When a CEO has a major problem on their hands, the last thing they want to hear is ‘activist investor.’ Peltz is the person nobody wants around. Seeking Alpha described him as a “corporate rabble rouser,” one of the most fabulous titles I’ve ever heard.

Are activist investors worth the trouble?

Opinions about Peltz’ results – and the results of all activist investors – are mixed. Even beyond questions about how individual companies fare compared to the market, there is skepticism about the efficacy of activist investing.

Activist investors and activist hedge funds buy a significant minority stake in a publicly traded company to secure a seat on the board and change how it is run. They typically emerge after bad news: missed earnings expectations, long run losses in shareholder value, failed strategic plans. They are the classic skunk at the garden party. They blow in, demand immediate change, and then move on.

A Harvard Business Review article from 2014 points out that activist hedge fund strategies work to increase shareholder value, but not sustainably. They usually improve the company’s share price just long enough for the activist investor to profit and then get out, potentially leaving the company with burdensome levels of debt and an unsure strategic future.

What does cost cutting mean to an activist investor?

As a procurement professional, I find many of Peltz’s approaches interesting:

  • His common objectives are cost cutting, emphasizing profitability, getting rid of underperforming business units, and eliminating jobs
  • Trian advocates for zero based budgeting, accelerating decision making by streamlining the organizational structure, and management accountability
  • And Peltz’ philosophy: Sales up, expenses down. That seems logical enough to me.

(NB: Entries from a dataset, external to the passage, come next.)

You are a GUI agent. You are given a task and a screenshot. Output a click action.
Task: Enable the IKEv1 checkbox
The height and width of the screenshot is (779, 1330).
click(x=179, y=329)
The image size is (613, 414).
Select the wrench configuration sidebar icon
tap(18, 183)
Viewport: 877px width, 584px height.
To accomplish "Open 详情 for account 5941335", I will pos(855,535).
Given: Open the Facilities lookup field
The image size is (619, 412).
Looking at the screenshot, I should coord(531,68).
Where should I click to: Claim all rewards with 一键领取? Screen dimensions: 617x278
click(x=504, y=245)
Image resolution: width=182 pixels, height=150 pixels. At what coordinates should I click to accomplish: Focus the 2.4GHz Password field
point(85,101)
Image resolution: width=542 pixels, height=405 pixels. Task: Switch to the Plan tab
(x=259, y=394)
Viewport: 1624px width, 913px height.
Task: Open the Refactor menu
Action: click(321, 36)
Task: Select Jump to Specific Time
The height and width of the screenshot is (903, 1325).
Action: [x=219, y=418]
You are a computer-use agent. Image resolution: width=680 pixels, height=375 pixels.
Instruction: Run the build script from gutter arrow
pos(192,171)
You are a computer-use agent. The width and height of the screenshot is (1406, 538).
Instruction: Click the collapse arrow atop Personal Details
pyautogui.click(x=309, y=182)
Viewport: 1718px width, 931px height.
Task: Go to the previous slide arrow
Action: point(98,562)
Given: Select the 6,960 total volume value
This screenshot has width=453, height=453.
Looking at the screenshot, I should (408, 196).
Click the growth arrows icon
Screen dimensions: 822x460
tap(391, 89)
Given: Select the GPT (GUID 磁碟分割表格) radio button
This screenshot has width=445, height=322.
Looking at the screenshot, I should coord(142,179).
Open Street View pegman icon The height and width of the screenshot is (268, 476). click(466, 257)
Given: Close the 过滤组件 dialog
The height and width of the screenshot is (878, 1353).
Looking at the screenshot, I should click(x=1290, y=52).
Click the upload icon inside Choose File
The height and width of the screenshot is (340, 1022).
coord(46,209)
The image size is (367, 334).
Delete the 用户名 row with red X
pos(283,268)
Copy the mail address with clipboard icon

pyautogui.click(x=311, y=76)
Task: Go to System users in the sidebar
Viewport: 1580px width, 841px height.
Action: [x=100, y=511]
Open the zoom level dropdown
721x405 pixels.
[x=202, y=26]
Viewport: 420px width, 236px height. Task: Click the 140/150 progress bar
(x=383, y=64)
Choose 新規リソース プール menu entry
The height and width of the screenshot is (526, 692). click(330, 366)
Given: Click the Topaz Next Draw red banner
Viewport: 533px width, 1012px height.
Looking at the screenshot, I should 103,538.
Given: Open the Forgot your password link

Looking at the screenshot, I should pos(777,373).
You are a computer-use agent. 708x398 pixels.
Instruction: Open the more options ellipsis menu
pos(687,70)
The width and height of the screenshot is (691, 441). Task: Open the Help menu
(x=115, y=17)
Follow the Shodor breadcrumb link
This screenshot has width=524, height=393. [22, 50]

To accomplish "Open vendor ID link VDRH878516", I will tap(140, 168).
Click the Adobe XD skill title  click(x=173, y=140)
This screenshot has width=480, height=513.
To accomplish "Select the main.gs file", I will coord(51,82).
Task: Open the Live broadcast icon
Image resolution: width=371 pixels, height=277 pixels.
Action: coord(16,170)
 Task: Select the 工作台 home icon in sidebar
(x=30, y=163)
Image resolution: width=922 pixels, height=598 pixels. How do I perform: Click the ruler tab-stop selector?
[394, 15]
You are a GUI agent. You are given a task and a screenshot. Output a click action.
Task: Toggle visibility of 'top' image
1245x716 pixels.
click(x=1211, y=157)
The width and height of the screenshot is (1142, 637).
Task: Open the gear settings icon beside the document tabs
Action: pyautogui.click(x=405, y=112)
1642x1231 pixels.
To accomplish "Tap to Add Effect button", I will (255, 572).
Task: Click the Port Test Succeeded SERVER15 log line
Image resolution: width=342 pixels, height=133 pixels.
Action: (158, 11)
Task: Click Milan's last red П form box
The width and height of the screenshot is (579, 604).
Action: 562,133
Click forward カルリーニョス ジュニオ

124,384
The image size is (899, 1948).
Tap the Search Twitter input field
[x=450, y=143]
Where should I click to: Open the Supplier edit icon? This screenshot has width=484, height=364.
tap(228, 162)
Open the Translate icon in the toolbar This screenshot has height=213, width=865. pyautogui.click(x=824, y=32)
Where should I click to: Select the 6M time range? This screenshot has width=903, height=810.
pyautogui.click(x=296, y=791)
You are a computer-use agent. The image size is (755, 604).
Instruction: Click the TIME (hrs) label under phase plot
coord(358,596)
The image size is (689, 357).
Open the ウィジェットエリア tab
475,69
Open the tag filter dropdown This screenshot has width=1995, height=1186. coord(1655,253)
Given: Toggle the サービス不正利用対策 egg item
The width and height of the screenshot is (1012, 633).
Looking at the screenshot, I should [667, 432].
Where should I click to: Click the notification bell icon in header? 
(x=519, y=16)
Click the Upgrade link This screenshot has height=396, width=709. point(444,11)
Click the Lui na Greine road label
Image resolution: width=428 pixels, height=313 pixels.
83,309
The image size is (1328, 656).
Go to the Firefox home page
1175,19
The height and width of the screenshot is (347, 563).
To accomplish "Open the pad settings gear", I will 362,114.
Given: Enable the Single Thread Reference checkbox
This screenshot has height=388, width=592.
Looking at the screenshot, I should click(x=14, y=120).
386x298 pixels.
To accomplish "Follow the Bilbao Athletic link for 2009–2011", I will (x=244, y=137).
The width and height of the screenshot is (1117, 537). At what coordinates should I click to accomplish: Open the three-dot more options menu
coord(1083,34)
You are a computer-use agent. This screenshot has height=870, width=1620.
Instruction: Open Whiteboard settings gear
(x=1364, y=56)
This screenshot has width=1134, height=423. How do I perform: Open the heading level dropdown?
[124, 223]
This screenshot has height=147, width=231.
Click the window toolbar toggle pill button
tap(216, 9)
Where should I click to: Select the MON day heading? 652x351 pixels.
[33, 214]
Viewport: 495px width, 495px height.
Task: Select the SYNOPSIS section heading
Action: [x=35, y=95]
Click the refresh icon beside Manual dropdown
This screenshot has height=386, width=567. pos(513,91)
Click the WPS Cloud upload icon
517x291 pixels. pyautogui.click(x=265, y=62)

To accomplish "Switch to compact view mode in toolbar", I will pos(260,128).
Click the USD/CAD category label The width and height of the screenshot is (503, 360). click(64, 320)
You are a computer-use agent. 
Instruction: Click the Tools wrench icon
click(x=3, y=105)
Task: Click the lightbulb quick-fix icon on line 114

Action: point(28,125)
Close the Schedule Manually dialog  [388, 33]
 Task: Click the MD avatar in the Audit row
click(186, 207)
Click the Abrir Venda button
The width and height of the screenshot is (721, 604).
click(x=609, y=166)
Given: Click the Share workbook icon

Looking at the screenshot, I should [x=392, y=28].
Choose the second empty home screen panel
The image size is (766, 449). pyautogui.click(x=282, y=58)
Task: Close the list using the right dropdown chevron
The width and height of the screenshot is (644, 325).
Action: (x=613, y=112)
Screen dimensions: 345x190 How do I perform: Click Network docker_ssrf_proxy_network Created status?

Although procurement is addressed as part of global shared services in a P&G case study on Trian’s site, his approach to savings (or cost cutting) takes different forms. It brings into context procurement’s long held and well-intentioned desire to ‘contribute to the top line’ and ‘create shareholder value.’ A more efficient cost model is always a good thing, but when expectations are being missed, it takes seismic shifts (and in many cases unpleasant changes) to move the needle. That is what Peltz specializes in.

For instance, Peltz advocated for a number of cost cutting forms at GE: shrinking corporate staff (as well as other distributed operational jobs), centralizing IT operations, reducing research spending, and reducing discretionary spending, such as internal travel. At Unilever, he had himself assigned to the ‘compensation committee,’ and I can assure you it was not because he wanted to hand out the bonus checks.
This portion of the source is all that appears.